• **The exercise**:
Print the entire listing below, reproducing each line with no changes.

• **Data records**:
· · · ·

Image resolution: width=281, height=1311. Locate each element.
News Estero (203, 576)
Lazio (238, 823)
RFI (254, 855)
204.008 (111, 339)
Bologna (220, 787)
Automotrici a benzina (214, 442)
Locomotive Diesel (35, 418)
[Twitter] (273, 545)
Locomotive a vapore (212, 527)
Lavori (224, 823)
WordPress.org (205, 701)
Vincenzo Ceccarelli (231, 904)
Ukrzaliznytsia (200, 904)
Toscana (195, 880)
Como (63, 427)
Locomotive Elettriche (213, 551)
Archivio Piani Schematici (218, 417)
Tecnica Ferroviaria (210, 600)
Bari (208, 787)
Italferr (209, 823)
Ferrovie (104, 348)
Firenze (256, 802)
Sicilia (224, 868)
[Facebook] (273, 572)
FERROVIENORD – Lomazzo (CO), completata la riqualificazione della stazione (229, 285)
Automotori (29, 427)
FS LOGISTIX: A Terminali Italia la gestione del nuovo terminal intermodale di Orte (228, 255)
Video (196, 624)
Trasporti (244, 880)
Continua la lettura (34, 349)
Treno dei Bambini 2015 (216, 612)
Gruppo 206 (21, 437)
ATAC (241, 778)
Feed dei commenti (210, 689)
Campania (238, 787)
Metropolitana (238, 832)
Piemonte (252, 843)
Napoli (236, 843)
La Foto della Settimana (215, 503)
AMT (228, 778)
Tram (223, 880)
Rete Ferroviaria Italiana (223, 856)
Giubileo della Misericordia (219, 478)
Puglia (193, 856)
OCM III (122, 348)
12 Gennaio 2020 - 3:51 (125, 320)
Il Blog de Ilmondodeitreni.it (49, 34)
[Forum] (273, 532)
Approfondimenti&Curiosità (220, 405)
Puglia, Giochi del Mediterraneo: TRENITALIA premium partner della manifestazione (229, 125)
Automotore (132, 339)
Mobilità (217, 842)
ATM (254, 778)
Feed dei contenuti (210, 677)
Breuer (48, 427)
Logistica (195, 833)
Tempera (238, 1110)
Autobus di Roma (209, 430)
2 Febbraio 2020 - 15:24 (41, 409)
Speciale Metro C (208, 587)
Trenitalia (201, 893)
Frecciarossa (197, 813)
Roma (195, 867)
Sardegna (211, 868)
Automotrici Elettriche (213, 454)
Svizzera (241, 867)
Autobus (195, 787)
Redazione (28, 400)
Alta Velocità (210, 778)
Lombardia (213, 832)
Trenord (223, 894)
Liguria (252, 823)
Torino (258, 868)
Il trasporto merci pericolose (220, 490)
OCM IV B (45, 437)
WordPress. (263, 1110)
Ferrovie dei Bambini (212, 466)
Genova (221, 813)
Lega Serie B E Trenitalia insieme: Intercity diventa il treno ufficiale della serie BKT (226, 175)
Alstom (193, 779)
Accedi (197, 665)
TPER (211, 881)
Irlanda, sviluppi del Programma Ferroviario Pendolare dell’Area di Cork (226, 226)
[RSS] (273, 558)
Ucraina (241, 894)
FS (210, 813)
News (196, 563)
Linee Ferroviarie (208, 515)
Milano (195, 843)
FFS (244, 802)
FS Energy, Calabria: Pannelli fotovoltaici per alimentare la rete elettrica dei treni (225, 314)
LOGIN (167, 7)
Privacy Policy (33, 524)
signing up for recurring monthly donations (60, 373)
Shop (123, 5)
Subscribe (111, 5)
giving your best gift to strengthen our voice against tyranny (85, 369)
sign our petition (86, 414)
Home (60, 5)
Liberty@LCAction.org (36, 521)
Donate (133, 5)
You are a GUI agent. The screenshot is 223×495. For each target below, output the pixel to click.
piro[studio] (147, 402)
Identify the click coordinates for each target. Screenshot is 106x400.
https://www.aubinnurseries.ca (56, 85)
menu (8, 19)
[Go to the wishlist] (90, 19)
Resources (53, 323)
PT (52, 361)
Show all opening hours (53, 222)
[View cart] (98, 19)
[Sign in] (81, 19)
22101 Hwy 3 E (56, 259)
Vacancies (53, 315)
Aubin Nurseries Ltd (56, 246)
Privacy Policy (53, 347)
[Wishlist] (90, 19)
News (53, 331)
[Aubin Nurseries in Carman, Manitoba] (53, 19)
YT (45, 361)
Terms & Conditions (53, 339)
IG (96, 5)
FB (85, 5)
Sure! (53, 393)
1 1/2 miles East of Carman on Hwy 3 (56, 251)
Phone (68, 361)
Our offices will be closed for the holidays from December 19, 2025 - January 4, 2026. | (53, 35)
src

· · · ·

• **Correct answer**:
Image resolution: width=281, height=1311. Locate each element.
News Estero (203, 576)
Lazio (238, 823)
RFI (254, 855)
204.008 (111, 339)
Bologna (220, 787)
Automotrici a benzina (214, 442)
Locomotive Diesel (35, 418)
[Twitter] (273, 545)
Locomotive a vapore (212, 527)
Lavori (224, 823)
WordPress.org (205, 701)
Vincenzo Ceccarelli (231, 904)
Ukrzaliznytsia (200, 904)
Toscana (195, 880)
Como (63, 427)
Locomotive Elettriche (213, 551)
Archivio Piani Schematici (218, 417)
Tecnica Ferroviaria (210, 600)
Bari (208, 787)
Italferr (209, 823)
Ferrovie (104, 348)
Firenze (256, 802)
Sicilia (224, 868)
[Facebook] (273, 572)
FERROVIENORD – Lomazzo (CO), completata la riqualificazione della stazione (229, 285)
Automotori (29, 427)
FS LOGISTIX: A Terminali Italia la gestione del nuovo terminal intermodale di Orte (228, 255)
Video (196, 624)
Trasporti (244, 880)
Continua la lettura (34, 349)
Treno dei Bambini 2015 (216, 612)
Gruppo 206 (21, 437)
ATAC (241, 778)
Feed dei commenti (210, 689)
Campania (238, 787)
Metropolitana (238, 832)
Piemonte (252, 843)
Napoli (236, 843)
La Foto della Settimana (215, 503)
AMT (228, 778)
Tram (223, 880)
Rete Ferroviaria Italiana (223, 856)
Giubileo della Misericordia (219, 478)
Puglia (193, 856)
OCM III (122, 348)
12 Gennaio 2020 - 3:51 (125, 320)
Il Blog de Ilmondodeitreni.it (49, 34)
[Forum] (273, 532)
Approfondimenti&Curiosità (220, 405)
Puglia, Giochi del Mediterraneo: TRENITALIA premium partner della manifestazione (229, 125)
Automotore (132, 339)
Mobilità (217, 842)
ATM (254, 778)
Feed dei contenuti (210, 677)
Breuer (48, 427)
Logistica (195, 833)
Tempera (238, 1110)
Autobus di Roma (209, 430)
2 Febbraio 2020 - 15:24 (41, 409)
Speciale Metro C (208, 587)
Trenitalia (201, 893)
Frecciarossa (197, 813)
Roma (195, 867)
Sardegna (211, 868)
Automotrici Elettriche (213, 454)
Svizzera (241, 867)
Autobus (195, 787)
Redazione (28, 400)
Alta Velocità (210, 778)
Lombardia (213, 832)
Trenord (223, 894)
Liguria (252, 823)
Torino (258, 868)
Il trasporto merci pericolose (220, 490)
OCM IV B (45, 437)
WordPress. (263, 1110)
Ferrovie dei Bambini (212, 466)
Genova (221, 813)
Lega Serie B E Trenitalia insieme: Intercity diventa il treno ufficiale della serie BKT (226, 175)
Alstom (193, 779)
Accedi (197, 665)
TPER (211, 881)
Irlanda, sviluppi del Programma Ferroviario Pendolare dell’Area di Cork (226, 226)
[RSS] (273, 558)
Ucraina (241, 894)
FS (210, 813)
News (196, 563)
Linee Ferroviarie (208, 515)
Milano (195, 843)
FFS (244, 802)
FS Energy, Calabria: Pannelli fotovoltaici per alimentare la rete elettrica dei treni (225, 314)
LOGIN (167, 7)
Privacy Policy (33, 524)
signing up for recurring monthly donations (60, 373)
Shop (123, 5)
Subscribe (111, 5)
giving your best gift to strengthen our voice against tyranny (85, 369)
sign our petition (86, 414)
Home (60, 5)
Liberty@LCAction.org (36, 521)
Donate (133, 5)
You are a GUI agent. The screenshot is 223×495. For each target below, output the pixel to click.
piro[studio] (147, 402)
Identify the click coordinates for each target. Screenshot is 106x400.
https://www.aubinnurseries.ca (56, 85)
menu (8, 19)
[Go to the wishlist] (90, 19)
Resources (53, 323)
PT (52, 361)
Show all opening hours (53, 222)
[View cart] (98, 19)
[Sign in] (81, 19)
22101 Hwy 3 E (56, 259)
Vacancies (53, 315)
Aubin Nurseries Ltd (56, 246)
Privacy Policy (53, 347)
[Wishlist] (90, 19)
News (53, 331)
[Aubin Nurseries in Carman, Manitoba] (53, 19)
YT (45, 361)
Terms & Conditions (53, 339)
IG (96, 5)
FB (85, 5)
Sure! (53, 393)
1 1/2 miles East of Carman on Hwy 3 (56, 251)
Phone (68, 361)
Our offices will be closed for the holidays from December 19, 2025 - January 4, 2026. | (53, 35)
src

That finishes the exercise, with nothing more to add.